One thread in the narrative finds Christopher exploring Bhutan and Buddhism. How did you come to this choice?

As mentioned above, this thread originated with my trip to The Himalayas and with my learning about the Terma Tradition.  Christopher, the book’s protagonist, is following an inquiry into how a shattered world can be reassembled.  Everything is at stake for him in this.  Philosophically, Buddhism has much to say about the topics that preoccupy his thinking: the nature of the construction of the self, the puzzle of desire and suffering, the meaning of emptiness and liberation.  One of the book’s central images, that of a mother running armless beside a river where her child is drowning, came from Patrul Rinpoche’s The Words of My Perfect Teacher, and is among the most powerful I’ve ever encountered.  In Rinpoche’s teachings, this image represents a paradigm of compassion: not simply as empathy, but as the practice of staying steadily with suffering that cannot be fixed.  Through the lens of Christopher’s experience, this understanding is key.  So, Buddhism had an extremely generative affect on my thinking and writing and, above all, on my ability to perceive, from the heart, the possibilities that suffering offered for transformation in Christopher’s life.  Of course, Sea of Hooks is a story, and in no way presumes to be a scholarly explication of Buddhism or to reveal the depths of its great traditions.

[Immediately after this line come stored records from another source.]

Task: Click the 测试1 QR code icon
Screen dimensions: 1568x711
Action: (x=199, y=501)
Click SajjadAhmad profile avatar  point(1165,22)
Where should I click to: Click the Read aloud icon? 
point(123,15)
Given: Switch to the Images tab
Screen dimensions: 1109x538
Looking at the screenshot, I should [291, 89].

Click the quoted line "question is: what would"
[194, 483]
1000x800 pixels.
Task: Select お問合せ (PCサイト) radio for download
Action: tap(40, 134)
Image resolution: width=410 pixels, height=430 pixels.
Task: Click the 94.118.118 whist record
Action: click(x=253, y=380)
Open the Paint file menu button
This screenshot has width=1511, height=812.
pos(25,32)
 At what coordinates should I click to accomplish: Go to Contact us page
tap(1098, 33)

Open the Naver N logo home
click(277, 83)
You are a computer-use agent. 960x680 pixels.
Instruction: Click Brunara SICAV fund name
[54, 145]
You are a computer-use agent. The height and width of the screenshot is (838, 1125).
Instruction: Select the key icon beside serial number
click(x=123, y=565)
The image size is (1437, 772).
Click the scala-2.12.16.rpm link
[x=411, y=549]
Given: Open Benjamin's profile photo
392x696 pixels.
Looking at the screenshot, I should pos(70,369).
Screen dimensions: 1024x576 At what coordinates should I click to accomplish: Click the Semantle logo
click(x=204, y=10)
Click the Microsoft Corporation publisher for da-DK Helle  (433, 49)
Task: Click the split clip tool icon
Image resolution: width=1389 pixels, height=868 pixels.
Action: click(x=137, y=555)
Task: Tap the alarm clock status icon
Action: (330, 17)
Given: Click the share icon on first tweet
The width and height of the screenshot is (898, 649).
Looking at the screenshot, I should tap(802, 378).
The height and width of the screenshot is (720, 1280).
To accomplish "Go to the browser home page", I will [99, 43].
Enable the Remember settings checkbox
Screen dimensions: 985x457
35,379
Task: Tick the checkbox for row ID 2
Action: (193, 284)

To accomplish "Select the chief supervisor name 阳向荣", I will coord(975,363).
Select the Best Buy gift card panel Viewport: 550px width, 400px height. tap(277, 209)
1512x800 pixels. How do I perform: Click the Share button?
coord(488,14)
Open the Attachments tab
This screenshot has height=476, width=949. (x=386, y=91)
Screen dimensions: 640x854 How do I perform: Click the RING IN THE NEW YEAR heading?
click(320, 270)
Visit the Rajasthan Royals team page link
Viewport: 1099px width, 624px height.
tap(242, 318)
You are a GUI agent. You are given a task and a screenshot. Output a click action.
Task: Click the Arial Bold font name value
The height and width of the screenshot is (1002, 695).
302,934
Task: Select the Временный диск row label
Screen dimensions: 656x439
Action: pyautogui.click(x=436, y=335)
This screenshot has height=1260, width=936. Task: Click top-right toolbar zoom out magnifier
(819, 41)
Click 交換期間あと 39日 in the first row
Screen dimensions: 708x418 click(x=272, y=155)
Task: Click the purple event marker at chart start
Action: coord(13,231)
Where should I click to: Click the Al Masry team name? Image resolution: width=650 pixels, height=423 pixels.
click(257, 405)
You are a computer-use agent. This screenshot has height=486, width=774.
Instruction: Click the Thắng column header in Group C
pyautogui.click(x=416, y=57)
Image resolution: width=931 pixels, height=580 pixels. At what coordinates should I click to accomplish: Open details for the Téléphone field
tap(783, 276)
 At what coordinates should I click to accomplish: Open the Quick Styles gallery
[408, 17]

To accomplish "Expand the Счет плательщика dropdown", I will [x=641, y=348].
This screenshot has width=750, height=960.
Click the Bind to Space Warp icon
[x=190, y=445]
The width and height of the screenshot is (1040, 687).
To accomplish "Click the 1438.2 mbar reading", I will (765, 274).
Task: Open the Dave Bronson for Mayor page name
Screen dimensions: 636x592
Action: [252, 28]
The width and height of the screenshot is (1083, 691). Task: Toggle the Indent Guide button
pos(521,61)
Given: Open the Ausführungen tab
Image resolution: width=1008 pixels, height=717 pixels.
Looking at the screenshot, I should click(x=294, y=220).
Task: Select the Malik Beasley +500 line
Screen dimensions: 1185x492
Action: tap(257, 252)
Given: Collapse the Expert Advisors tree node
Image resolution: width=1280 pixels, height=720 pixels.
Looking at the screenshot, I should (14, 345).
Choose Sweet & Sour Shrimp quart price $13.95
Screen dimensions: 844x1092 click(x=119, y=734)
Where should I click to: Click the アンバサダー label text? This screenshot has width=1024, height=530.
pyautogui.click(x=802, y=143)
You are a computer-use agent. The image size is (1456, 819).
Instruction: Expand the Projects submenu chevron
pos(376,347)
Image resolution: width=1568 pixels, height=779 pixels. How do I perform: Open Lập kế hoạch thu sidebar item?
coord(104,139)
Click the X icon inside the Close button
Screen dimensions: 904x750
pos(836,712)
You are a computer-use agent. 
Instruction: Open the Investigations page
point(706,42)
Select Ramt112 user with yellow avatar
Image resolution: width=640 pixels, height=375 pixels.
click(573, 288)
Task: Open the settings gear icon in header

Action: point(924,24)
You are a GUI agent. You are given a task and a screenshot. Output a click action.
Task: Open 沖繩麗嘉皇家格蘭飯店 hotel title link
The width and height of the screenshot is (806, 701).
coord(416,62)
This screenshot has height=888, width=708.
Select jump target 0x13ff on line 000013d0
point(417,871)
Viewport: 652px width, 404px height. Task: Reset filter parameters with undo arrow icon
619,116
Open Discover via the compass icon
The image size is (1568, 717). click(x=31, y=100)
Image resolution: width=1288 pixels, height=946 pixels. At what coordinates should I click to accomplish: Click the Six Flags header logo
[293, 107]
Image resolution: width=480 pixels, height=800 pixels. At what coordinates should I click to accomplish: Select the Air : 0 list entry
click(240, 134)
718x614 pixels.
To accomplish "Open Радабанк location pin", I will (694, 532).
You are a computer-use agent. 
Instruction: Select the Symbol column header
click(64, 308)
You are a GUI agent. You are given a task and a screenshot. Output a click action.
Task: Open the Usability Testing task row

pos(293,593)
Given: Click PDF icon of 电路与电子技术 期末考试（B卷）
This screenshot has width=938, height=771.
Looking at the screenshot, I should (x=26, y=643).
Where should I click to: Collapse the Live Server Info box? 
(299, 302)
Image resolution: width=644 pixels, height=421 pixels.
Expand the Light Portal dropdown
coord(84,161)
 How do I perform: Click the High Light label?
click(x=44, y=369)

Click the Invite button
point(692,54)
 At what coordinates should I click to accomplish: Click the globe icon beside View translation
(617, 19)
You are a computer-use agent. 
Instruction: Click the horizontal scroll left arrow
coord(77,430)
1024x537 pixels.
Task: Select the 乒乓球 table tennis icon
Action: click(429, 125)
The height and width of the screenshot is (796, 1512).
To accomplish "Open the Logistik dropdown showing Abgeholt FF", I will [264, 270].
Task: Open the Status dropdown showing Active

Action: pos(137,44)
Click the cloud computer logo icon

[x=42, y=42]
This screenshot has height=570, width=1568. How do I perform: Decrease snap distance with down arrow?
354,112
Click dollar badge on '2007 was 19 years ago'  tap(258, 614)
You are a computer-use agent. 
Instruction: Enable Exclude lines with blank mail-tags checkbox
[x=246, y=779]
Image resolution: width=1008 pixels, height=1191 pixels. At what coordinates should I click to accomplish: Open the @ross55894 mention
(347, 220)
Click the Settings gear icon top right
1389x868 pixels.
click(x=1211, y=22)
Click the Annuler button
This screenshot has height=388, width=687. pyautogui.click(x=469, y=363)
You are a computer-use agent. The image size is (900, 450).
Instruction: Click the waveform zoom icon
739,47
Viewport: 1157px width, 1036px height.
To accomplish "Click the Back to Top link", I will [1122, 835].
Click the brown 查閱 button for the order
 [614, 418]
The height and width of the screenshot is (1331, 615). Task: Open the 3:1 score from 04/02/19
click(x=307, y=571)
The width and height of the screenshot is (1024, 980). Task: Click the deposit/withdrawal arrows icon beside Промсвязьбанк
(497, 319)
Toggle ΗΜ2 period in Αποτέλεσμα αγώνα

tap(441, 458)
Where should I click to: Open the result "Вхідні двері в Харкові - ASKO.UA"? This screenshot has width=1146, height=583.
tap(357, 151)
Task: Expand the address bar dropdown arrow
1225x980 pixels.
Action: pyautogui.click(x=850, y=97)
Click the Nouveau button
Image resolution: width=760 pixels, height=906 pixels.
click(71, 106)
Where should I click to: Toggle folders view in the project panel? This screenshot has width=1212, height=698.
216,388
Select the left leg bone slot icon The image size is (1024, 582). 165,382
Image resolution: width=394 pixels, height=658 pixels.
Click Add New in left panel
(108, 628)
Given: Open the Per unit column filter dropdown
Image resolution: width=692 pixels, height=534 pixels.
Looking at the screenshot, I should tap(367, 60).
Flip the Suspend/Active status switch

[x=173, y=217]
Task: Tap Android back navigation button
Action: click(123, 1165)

Which writers do you read while writing? Do your reading choices change depending on the writing project at hand?

LH: I still, primarily, read poetry.  While writing Sea of Hooks,  I spent time with a wide range of work, from Donne’s Satires (...as streams are, power is...) to Gerard Manley Hopkins (…like shining from shook foil…), to the works of contemporaries like Tarn (The Beautiful Contradictions, Ins and Outs of the Forest Rivers), and Palmer (Six Hermetic Songs, Thread), and many younger poets as well.  Also, I read a good deal of philosophy, from the Pre–Socratics to Wittgenstein.  Mostly, I like to read work that poses interesting questions and that approaches them in innovative ways.  I like to read work that takes risks.  This doesn’t really change depending on what I’m writing but I do try to avoid work that may offer “solutions,” to questions I’m wrestling with in my own writing.  I like to stay with difficulties until they reveal their own underpinnings; their own “ways out.

What kinds of writing projects are you planning next?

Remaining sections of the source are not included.